Below are some records. Write out the lines from the one containing "This screenshot has width=1037, height=650." to the last line, word for word, leaving out pictures.
============================================================
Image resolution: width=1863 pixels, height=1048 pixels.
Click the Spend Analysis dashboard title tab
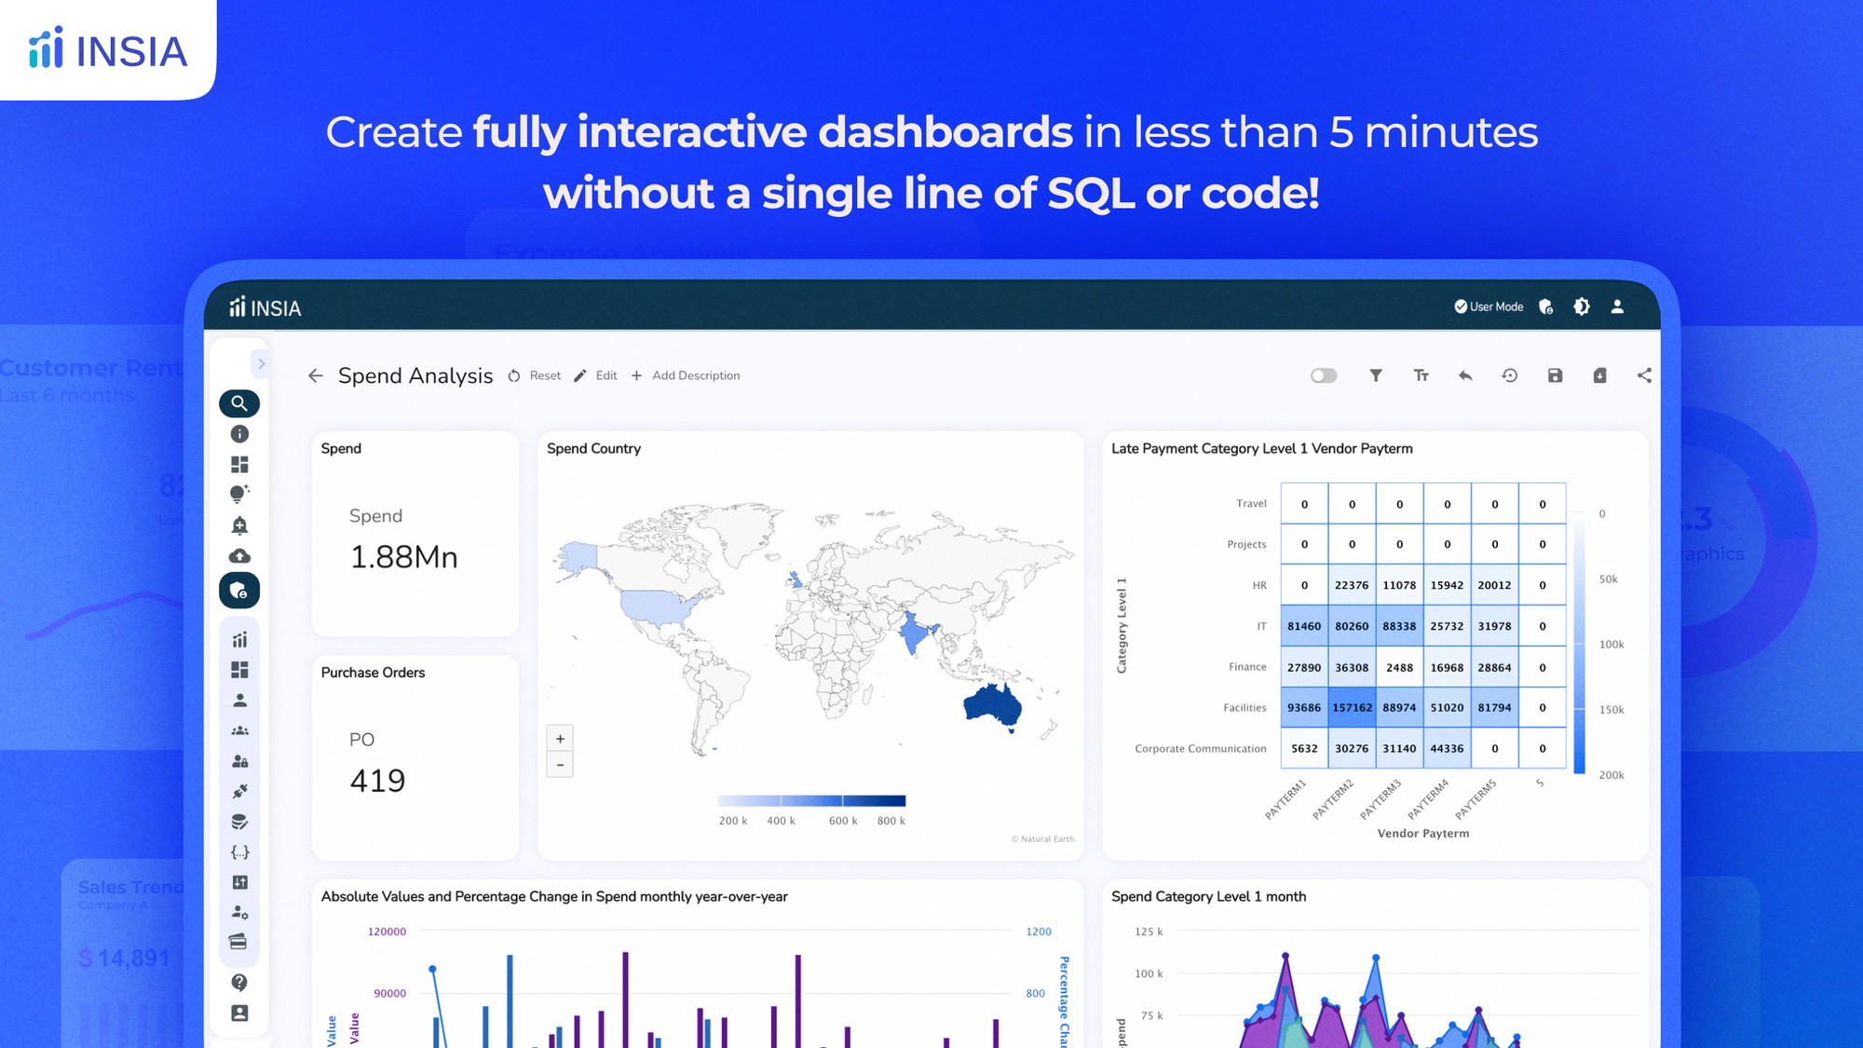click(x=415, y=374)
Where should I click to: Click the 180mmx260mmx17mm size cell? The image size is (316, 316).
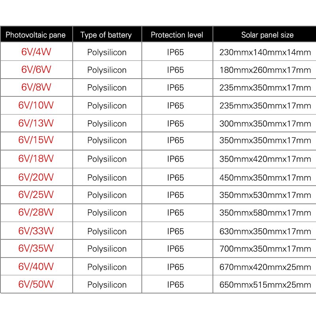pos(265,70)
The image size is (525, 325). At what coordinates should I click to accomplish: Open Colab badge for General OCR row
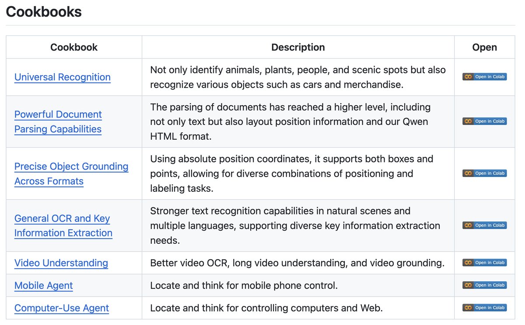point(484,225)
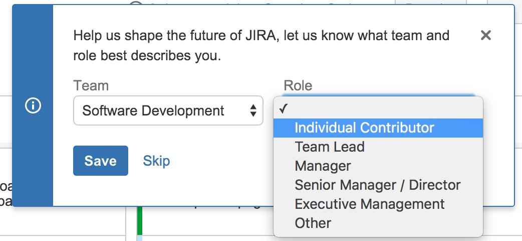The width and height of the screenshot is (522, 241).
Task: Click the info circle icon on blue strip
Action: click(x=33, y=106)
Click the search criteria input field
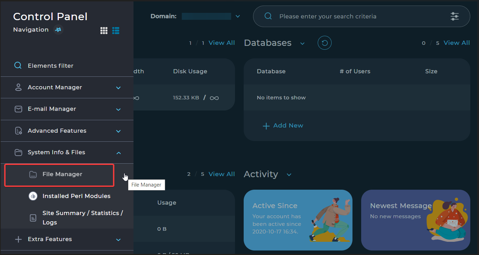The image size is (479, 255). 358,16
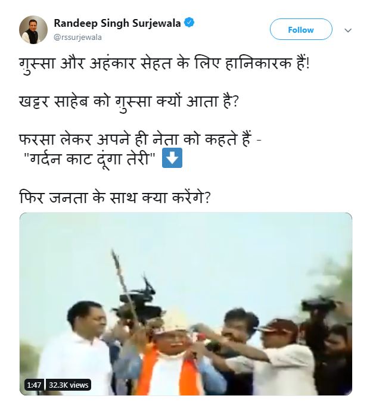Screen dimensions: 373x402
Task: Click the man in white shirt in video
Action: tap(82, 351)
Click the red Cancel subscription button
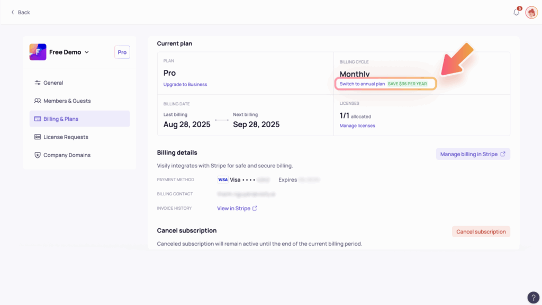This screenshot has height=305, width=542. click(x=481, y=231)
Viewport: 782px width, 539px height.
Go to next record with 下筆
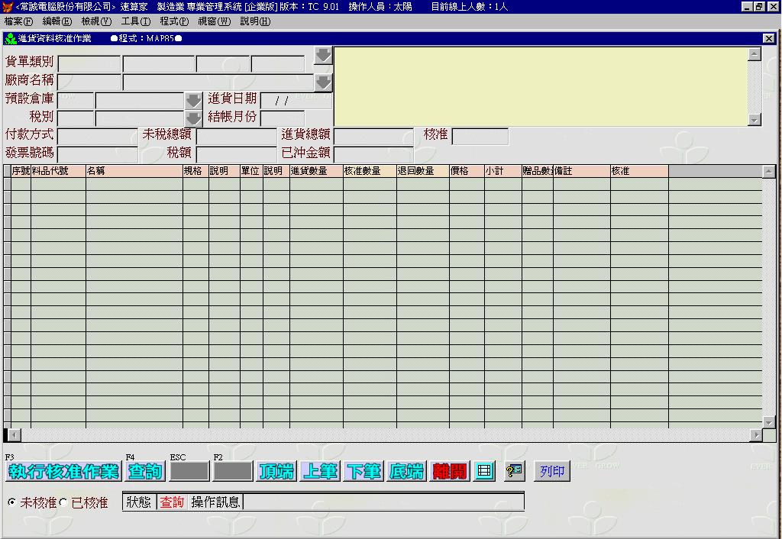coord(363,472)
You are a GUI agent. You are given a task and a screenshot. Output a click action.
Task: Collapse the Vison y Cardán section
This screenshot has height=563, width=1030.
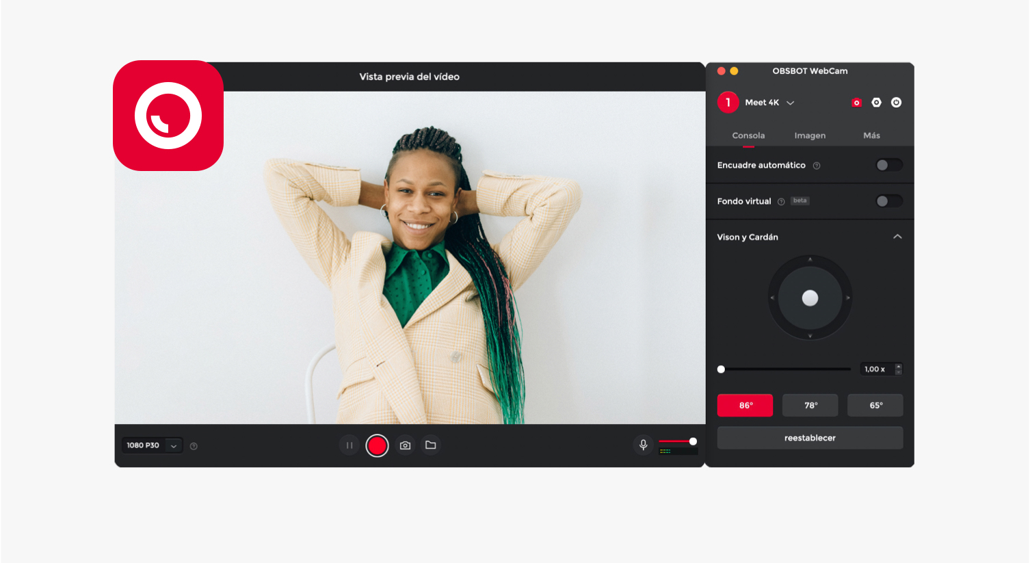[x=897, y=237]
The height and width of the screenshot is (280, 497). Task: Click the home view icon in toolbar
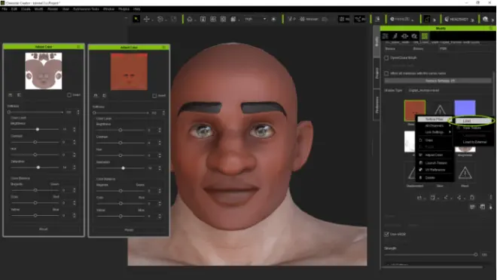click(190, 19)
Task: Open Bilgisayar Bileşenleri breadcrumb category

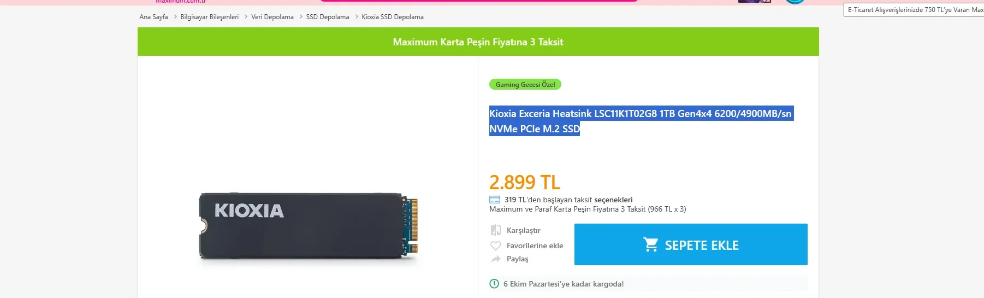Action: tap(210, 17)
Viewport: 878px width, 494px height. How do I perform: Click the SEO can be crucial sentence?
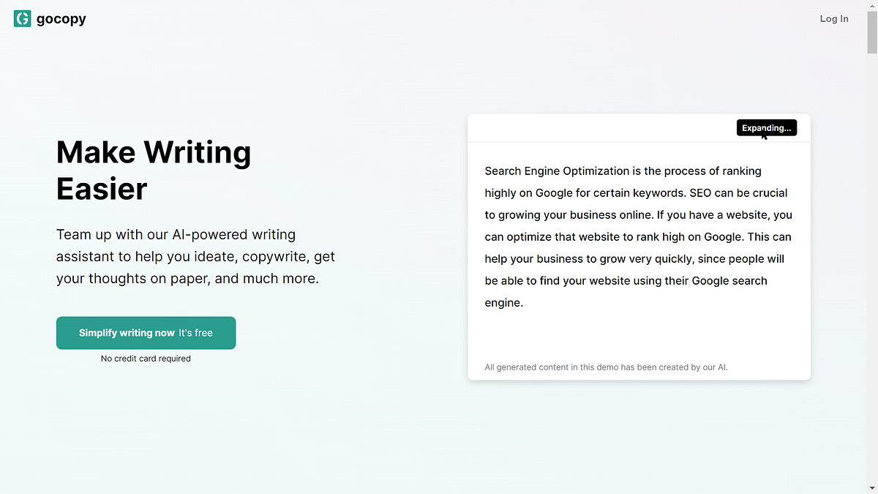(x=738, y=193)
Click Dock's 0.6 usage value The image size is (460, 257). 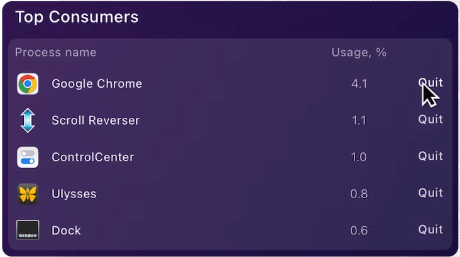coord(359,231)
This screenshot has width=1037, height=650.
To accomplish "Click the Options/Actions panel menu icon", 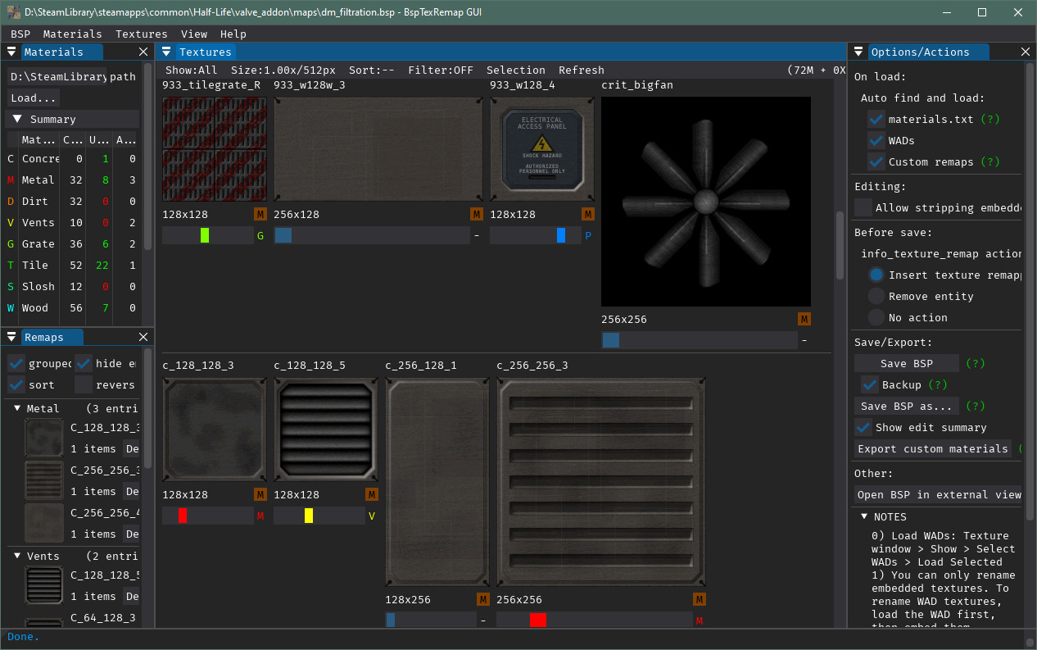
============================================================
## WRITTEN SOLUTION
This screenshot has width=1037, height=650.
To accomplish "Click the Options/Actions panel menu icon", 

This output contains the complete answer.